Aksu, bölgede daha önce var olan fakat battığı için âtıl durumdaki başka bir krom madeni için, yeraltı sularının tahsis edilmesini hatırlattı.
“RÜZGAR YÖNÜ YANLIŞ HESAPLANMIŞ”
Hava akımı yönünden ise proje tanıtım dosyasında rüzgâr yönünün yanlış hesapladığını, bölgenin bariz bir şekilde kuzeydoğu, güneybatı yönünde coğrafik bir yapısının olduğunu vurgu yaptı.
Meteoroloji Genel Müdürlüğü’nün “Mahalli Rüzgar Yön İsimleri” başlıklı rüzgar yönlerini gösteren haritası ise şu şekilde:
Proje tanıtım dosyasındaki modellemede rüzgar yönünün tam tersi şekilde kuzeybatı güneydoğu yönünde eseceği görülüyor.
Aksoy, rüzgarın çok bariz bir şekilde kuzeydoğu yönünde estiğini , bu durumun geçmiş dönemde açılan farklı davaların bilirkişi raporlarında da geçtiğini belirtti. Kuzeydoğudan gelen havanın ovada yayılıp alçaldığını, ardından vadiden Fethiye’ye doğru estiğini belirtti.
“BU KROM TESİSİ OLURSA ZATEN BURADA HERHANGİ BİR TARIM, ZEYTİNCİLİK, ÜZÜMMÜŞ, OVAYMIŞ HERHANGİ BİR ŞEY YAPMAYI UNUTALIM”

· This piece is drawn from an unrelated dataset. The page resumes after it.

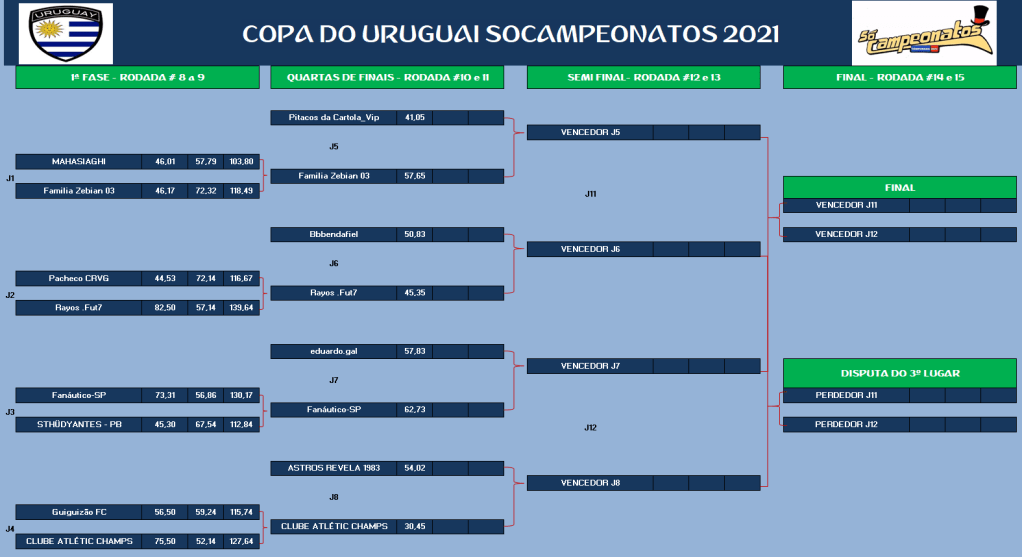Viewport: 1022px width, 557px height.
Task: Select the 'VENCEDOR J11' final slot
Action: click(x=845, y=205)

Proje tanıtım dosyasında, tesisin neden olacağı partikül madde 10 (PM 10) ve PM 2,5 kirleticilerinin sembolik bir şekilde yer aldığını fakat bu kirli parçacıkların havzalarda etkili olmamasın mümkün olmadığını dile getirdi. Aksoy somut etkilere dair ise şöyle konuştu:
“Mesela geçen yaz bizim bu ovada hiçbir şey yetişmedi. Herkes şikayetçi. Üzümü diyoruz, üzüm yetişmedi. Kimse de nedenini bilmiyor. Başka şeyler de yetişmedi. Bu krom tesisi olursa zaten burada herhangi bir tarım, zeytincilik, üzümmüş, ovaymış herhangi bir şey yapmayı unutalım çünkü havaya karışan bir parçacığın, parçacıklar grubunun etkilerini artık kontrol etmeniz mümkün değil. Tamamen Üzümlü havzasına ovasına ve tarım alanlarına ve Fethiye’ye doğru esecek. Bunları engellemek mümkün değil.”,
“ÇEVREYE ETKİLERİNİN KESİNLİKLE YETERLİ BİLİNÇTE HESAPLANMADIĞINI DÜŞÜNÜYORUZ”

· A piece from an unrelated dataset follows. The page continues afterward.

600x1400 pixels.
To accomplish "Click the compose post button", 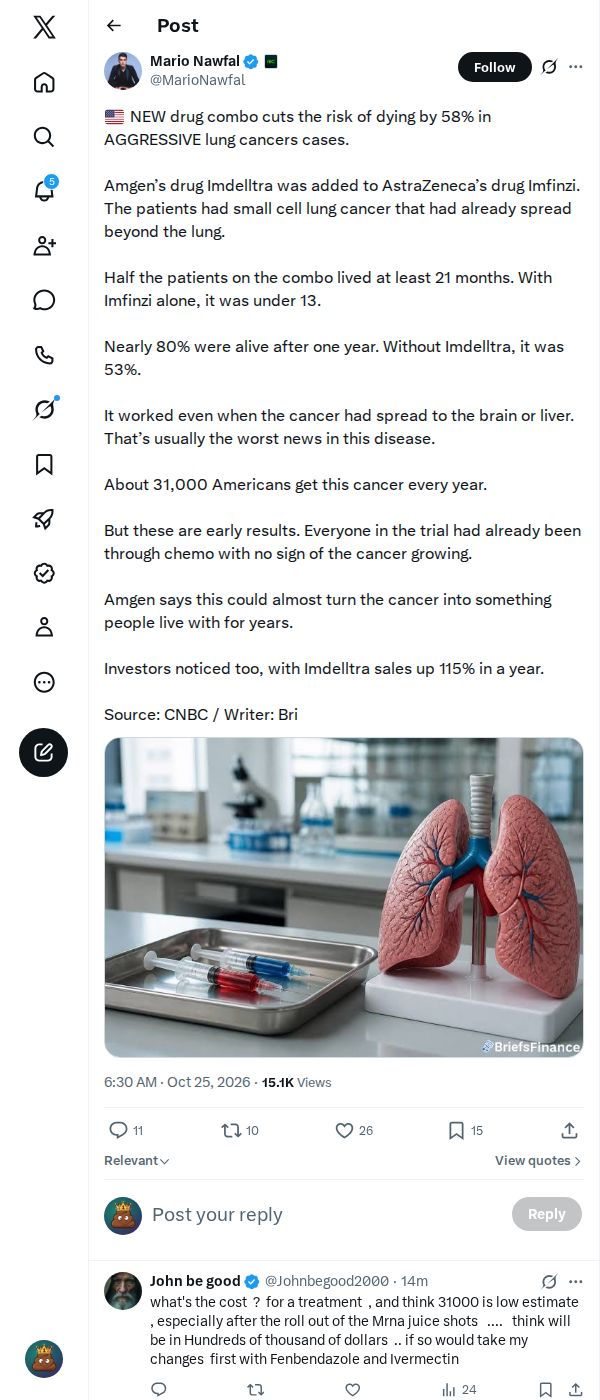I will 44,753.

Projedeki kamu yararını sorgulayan Aksoy son olarak şu soruları sordu:
“Neden buna ihtiyaç duyuyoruz? Bunun artısı nedir? Kamuya yararı nedir? Bunları hesaplamak mümkün değil. Çevreye etkilerinin kesinlikle yeterli bilinçte hesaplanmadığını düşünüyoruz.”
PM 10 VE PM 2,5 NEDİR?
TMMOB Kimya Mühendisleri Odası’nın tanımlamasına göre partikül madde kirleticisi (PM 10), Çapı 10 µm’den (mikrometre) daha küçük olan toz zerreciklerini ifade eder ve tüm kirleticiler arasında en zararlı ve tehlikeli olanıdır. Solunum yolu ile alınan PM 10 kirleticisine solunun sistemi direnç gösteremez, bu kirletici akciğerin derinliklerine kadar nüfuz eder. PM 2,5 ise PM 10’a göre çok daha küçük boyutlarda.

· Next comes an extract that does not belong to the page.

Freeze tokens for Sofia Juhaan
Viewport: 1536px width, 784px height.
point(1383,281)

Temiz Hava Hakkı Platformu’nun (THHP) Aralık 2019 tarihli PM 2,5 raporunda şu ifadeler yer alıyor: “Dünyada her yıl toplam 8 milyon insan hava kirliliği nedeniyle erken ölmektedir. Alt solunum yolu enfeksiyonları kaynaklı ölümlerinin yüzde 27,5’inden ve KOAH kaynaklı ölümlerinin yüzde 26,8’inden dış ortam havasındaki partikül maddeler sorumludur.
Dünya Sağlık Örgütü (DSÖ), 2013 yılında Partikül Madde’yi kanserojen ilan etmiştir. Akciğerlerin en derin noktalarına kadar ulaşabildiği ve dolaşım sistemine doğrudan karıştığı için PM 2,5 , daha büyük boyutlarda olan PM 10’a göre sağlık açısından daha risklidir. PM 10 doğal kaynaklardan gelen tozu da barındırırken, PM 2,5 çoğunlukla yakma kaynaklı tozdur ve insan kaynaklı kirliliği anlamak için temel göstergedir. PM 2,5 dünya genelinde PM 10’un yüzde 70’ini oluşturmakta, DSÖ tarafından Türkiye için bu değer yüzde 67 olarak belirlenmiştir.”
NE OLMUŞTU?
Eti Elektrometalurji A.Ş tarafından yapılmak istenen proje için 4 Mart 2022 tarafından ÇED süreci başlatılmıştı. Bu kapsamda hazırlanan proje tanıtım dosyasını Muğla Valiliği uygun bularak projeye 3 Ağustos 2022 tarihinde ÇED gerekli değildir kararı vermişti.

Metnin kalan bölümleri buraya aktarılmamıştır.